3. Blockchain has already become marketing fodder
The marketing and product teams out there are trying hard to include the word “Blockchain” in every bit of content they can. It seems reasonable to build on the blockchain media momentum to increase the exposure of a business or product, but unfortunately it is muddying the waters. While researching, I came across articles and products that have generalized the term “blockchain” to mean more than the blockchain framework alone. Businesses that have built workflow systems, using blockchain technology as an open and immutable audit log (the correct usage of which is debatable), that refers to the full stack (including the workflow layer) as the “blockchain”. Though subtle, this type of term dilution can be confusing when first trying to understand the technology.
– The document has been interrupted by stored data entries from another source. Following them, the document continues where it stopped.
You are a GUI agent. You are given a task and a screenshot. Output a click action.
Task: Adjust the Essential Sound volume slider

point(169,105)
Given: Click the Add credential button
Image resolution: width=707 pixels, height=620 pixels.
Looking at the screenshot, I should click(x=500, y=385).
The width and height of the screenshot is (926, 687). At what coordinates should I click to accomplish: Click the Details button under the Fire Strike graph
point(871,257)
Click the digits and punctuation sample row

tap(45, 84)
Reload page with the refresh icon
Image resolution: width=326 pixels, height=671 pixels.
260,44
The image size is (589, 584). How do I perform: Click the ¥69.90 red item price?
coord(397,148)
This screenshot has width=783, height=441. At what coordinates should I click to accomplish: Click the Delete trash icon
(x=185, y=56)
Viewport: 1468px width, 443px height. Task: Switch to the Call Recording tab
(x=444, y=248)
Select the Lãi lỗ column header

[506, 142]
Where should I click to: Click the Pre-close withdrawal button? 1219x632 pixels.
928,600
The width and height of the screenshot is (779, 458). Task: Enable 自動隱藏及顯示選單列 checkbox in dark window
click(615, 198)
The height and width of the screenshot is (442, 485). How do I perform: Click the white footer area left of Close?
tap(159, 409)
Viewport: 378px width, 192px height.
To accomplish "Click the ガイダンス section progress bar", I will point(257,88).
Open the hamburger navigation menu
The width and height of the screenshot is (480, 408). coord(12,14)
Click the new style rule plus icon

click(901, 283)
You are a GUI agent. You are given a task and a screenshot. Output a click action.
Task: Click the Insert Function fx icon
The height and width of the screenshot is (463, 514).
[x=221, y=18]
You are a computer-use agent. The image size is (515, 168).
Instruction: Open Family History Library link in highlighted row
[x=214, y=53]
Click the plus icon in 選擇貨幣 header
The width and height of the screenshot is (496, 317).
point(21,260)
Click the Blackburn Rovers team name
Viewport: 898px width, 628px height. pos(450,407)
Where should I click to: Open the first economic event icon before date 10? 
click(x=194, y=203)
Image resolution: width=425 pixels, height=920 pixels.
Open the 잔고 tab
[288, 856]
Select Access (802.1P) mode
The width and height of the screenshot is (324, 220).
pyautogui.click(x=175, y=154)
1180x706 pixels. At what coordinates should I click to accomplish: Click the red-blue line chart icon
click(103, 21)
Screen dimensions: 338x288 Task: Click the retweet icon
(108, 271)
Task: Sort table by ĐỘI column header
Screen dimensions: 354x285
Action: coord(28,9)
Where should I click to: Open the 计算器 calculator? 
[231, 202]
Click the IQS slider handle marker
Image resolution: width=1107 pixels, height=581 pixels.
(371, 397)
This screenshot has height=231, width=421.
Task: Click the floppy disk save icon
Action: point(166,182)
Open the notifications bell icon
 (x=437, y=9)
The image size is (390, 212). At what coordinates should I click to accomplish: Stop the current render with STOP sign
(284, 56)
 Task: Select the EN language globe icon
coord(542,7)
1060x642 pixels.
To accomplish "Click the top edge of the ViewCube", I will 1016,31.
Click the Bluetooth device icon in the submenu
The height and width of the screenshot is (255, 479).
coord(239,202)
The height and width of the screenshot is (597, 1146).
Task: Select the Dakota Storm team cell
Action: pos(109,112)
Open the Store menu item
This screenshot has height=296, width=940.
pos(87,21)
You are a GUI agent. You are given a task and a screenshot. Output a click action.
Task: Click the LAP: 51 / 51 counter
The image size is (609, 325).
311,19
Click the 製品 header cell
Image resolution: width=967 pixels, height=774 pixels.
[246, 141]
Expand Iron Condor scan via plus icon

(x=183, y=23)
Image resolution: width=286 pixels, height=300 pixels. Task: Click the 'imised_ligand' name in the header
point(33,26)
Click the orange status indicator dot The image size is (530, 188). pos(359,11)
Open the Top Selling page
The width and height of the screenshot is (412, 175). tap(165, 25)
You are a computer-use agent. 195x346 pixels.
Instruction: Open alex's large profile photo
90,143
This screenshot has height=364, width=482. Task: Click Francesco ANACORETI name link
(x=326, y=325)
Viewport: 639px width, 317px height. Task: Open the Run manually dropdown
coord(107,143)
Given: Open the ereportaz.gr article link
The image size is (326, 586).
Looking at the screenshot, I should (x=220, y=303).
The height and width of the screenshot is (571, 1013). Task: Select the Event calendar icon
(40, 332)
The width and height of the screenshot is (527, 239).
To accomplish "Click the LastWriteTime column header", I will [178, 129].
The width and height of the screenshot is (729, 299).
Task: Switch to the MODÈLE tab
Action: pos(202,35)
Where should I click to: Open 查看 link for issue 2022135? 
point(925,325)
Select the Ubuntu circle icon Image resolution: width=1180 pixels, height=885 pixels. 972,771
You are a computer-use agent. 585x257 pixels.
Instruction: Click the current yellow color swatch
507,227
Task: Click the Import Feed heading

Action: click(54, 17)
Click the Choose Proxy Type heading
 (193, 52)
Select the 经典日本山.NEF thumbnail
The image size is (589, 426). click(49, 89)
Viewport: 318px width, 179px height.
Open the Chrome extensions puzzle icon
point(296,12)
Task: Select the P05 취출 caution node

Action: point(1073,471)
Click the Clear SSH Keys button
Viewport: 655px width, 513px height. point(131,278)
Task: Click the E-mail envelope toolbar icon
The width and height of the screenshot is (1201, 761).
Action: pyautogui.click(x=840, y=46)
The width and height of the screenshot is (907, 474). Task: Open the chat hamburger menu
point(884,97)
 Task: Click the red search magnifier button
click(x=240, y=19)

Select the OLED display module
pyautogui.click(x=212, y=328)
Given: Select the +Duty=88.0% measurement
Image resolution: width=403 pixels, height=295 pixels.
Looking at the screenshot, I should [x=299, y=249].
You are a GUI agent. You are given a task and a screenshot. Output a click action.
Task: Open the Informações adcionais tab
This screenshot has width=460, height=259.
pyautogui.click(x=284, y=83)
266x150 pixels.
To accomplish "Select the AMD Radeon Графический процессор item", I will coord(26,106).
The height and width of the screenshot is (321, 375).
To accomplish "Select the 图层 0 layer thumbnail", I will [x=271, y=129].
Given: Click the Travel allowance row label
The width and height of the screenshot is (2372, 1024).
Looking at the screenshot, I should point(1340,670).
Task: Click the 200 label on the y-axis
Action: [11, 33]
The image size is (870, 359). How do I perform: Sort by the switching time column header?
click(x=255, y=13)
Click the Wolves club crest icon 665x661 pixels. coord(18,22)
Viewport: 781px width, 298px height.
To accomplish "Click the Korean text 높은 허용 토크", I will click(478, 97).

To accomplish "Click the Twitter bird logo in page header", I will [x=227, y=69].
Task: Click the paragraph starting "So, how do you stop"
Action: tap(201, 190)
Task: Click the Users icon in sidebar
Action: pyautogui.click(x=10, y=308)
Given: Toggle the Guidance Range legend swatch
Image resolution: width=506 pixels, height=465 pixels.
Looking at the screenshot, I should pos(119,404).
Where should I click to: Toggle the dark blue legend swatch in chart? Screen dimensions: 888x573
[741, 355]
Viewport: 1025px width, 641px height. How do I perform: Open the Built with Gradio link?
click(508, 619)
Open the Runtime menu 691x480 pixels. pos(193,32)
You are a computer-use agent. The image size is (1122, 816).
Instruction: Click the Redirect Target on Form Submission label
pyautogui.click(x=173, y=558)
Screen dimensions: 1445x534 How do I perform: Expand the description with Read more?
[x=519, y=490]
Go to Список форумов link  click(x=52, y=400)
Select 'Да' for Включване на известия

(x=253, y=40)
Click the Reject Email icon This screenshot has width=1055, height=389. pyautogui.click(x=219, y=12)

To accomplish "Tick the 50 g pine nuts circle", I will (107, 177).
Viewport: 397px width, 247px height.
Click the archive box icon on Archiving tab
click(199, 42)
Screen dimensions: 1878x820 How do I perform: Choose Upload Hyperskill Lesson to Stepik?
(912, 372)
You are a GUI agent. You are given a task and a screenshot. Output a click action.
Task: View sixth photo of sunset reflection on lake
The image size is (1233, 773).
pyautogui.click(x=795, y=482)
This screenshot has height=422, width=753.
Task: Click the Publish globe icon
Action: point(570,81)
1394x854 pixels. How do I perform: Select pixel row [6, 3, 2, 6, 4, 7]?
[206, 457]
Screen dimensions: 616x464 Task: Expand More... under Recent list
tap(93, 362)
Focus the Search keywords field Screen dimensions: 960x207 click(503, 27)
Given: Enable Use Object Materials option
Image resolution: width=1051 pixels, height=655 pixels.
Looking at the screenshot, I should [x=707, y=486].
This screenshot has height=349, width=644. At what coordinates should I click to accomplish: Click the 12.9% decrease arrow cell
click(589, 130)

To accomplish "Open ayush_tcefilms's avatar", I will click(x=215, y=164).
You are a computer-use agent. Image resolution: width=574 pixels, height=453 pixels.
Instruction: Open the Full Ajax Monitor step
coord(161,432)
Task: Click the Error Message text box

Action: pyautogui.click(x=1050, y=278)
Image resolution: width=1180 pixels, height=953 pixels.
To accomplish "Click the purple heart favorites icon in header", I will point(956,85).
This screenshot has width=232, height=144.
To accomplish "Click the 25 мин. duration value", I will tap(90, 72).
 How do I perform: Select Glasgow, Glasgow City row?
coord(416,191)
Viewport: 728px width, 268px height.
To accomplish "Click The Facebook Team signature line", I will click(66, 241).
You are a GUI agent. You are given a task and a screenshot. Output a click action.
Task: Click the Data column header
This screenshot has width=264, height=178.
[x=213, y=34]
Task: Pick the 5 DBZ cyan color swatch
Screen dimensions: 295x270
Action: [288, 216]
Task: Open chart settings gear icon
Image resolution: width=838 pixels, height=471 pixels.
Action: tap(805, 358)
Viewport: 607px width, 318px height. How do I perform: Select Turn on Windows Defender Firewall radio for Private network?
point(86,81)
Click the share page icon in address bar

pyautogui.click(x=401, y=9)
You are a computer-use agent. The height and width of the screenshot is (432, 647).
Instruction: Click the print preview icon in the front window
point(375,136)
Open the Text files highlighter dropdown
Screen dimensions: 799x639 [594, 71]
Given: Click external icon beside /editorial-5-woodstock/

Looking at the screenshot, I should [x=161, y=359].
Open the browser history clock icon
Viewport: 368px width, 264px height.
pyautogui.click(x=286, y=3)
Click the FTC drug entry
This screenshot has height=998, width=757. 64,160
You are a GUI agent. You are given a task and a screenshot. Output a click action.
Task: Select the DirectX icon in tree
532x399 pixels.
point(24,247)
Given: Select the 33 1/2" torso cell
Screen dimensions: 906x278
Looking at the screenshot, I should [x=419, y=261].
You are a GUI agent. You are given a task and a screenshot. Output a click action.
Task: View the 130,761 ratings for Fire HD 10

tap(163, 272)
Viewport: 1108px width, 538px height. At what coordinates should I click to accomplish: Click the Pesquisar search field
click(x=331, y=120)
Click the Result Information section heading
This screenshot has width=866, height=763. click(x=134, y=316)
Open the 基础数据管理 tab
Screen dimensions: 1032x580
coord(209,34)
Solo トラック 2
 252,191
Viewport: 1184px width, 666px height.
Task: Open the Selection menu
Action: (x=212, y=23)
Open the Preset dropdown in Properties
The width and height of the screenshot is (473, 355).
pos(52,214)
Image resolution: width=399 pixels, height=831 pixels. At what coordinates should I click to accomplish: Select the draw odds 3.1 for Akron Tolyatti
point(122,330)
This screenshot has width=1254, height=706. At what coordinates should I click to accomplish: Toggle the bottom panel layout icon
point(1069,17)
4. Blockchain is a technology, not a product
In case it wasn’t obvious at first, it is important to note that a blockchain is a technology and not a product. Some articles imply that all blockchains are made equal. This is however not true. The Bitcoin blockchain was the framework upon which other subsequent blockchain variations were modeled, each tweaked for a specialized purpose. Whether that is still a “blockchain” or something else is a different discussion. My realization here was that there are varying types of blockchains out in the wild that are designed to solve different problems (see Ethereum, Ripple, Hyperledger, BitShares). Don’t assume they are all the same
5. It has not changed the world… yet
Though blockchain technology has been around for almost 10 years and shows massive potential in diverse industries, it has not yet been widely adopted. There is still much research, usage, adjustment and failure that needs to take place before the technology can fulfill its potential. I realized that even though the technology can theoretically solve a number of massive, longstanding problems, only time will tell whether we will witness it causing a “technology revolution”.
In short, the potential for blockchain technology is undeniable and many believe that its true value is yet to be discovered. Much like AI, machine learning, VR, AR, IoT and 3D printing, I suspect the term “blockchain” is one that we’ll be hearing for many years to come. Knowing this, it’s probably worth spending the time to ramp up your knowledge in this space so that you, like me, can speak somewhat knowledgeably about blockchains at your next product strategy session.